Input data:
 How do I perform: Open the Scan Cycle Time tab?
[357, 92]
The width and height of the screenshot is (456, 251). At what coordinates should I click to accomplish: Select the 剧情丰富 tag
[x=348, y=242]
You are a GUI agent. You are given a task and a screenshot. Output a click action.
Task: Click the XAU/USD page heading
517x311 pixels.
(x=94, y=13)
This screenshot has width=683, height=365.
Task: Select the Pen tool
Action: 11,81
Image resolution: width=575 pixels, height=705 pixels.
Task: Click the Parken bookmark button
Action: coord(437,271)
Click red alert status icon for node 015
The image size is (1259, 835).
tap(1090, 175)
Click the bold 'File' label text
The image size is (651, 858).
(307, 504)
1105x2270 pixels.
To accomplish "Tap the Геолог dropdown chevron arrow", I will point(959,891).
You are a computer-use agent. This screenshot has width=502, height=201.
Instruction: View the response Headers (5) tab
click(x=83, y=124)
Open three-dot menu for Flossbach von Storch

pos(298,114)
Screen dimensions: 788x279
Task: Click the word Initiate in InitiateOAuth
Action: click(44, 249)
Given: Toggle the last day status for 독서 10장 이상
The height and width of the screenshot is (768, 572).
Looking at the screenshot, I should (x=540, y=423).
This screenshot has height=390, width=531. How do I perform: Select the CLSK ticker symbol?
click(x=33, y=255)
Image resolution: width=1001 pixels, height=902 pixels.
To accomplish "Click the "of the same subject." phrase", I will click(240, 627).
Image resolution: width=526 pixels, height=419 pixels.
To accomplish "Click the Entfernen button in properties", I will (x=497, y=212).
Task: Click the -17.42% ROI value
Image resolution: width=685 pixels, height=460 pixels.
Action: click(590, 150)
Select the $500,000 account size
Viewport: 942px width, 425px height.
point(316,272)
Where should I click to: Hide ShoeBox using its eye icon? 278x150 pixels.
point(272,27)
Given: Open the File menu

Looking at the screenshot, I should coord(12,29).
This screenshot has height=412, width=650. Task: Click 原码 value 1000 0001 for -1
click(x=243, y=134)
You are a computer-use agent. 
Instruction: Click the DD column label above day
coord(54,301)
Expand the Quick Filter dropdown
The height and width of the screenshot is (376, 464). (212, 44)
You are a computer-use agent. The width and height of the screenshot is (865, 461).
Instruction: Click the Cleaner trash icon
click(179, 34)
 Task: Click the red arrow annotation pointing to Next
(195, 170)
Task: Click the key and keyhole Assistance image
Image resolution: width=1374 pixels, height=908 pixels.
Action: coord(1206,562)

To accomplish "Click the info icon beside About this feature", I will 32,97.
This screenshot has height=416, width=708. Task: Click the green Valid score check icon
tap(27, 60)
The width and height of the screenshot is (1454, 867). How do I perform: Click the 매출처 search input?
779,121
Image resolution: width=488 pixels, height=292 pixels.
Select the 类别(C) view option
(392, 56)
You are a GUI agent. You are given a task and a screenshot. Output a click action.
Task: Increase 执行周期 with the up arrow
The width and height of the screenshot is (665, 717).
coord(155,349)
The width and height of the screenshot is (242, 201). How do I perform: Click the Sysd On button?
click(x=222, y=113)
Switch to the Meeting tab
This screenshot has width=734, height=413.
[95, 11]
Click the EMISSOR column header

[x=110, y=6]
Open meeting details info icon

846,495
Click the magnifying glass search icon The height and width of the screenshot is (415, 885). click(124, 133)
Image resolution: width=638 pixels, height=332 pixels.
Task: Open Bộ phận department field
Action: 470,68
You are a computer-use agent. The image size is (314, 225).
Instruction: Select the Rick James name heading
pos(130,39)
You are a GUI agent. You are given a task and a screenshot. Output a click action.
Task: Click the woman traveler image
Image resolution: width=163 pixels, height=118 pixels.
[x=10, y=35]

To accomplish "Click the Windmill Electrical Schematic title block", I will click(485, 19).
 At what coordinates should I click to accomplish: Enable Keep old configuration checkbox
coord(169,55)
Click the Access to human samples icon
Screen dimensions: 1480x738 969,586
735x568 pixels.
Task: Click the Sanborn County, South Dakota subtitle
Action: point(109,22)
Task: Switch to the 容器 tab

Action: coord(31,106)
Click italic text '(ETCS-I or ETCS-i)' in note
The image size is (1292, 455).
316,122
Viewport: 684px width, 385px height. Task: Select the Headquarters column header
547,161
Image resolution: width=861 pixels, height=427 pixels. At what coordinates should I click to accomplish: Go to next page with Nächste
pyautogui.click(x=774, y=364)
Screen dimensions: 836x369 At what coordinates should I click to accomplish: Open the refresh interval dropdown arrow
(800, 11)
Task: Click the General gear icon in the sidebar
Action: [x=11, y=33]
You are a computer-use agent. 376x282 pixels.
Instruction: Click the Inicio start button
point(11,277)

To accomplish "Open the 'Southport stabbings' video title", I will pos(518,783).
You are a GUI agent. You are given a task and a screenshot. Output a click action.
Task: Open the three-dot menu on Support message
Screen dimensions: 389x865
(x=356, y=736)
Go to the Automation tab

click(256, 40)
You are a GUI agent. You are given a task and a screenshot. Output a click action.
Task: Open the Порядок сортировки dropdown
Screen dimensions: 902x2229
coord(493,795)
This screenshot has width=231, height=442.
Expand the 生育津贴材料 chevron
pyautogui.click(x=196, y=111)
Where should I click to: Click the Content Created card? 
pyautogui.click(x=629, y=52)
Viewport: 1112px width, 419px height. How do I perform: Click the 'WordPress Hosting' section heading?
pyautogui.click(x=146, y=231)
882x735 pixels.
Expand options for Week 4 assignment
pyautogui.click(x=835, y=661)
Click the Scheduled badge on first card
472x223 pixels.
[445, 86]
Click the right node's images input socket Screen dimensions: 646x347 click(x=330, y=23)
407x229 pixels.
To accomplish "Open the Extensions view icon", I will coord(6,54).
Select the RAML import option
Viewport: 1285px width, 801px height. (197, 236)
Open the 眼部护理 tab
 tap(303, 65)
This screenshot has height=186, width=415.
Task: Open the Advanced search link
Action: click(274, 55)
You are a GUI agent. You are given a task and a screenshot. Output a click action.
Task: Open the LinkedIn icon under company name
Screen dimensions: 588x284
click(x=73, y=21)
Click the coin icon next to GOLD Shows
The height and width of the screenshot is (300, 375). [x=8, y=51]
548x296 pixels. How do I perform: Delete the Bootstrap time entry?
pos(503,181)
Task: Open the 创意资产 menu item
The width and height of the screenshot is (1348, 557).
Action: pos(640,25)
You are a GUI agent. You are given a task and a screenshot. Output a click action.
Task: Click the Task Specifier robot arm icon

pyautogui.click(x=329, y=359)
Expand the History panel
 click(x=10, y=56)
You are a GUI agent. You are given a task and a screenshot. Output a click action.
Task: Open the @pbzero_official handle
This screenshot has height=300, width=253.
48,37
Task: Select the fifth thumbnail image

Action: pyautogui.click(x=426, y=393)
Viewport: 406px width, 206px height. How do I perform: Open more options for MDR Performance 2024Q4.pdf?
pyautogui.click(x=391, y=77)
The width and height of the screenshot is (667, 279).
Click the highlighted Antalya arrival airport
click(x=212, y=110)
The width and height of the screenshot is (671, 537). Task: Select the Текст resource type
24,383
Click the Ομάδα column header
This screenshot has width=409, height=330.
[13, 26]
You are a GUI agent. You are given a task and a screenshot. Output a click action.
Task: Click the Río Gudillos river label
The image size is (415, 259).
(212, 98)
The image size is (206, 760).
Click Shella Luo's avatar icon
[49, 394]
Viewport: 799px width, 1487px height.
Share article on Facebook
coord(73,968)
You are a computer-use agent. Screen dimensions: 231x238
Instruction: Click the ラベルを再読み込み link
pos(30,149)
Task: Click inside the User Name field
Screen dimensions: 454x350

Description of the task:
Say how many lines in the records hold "will", with the number as the whole reply.

Reply to the exercise:
7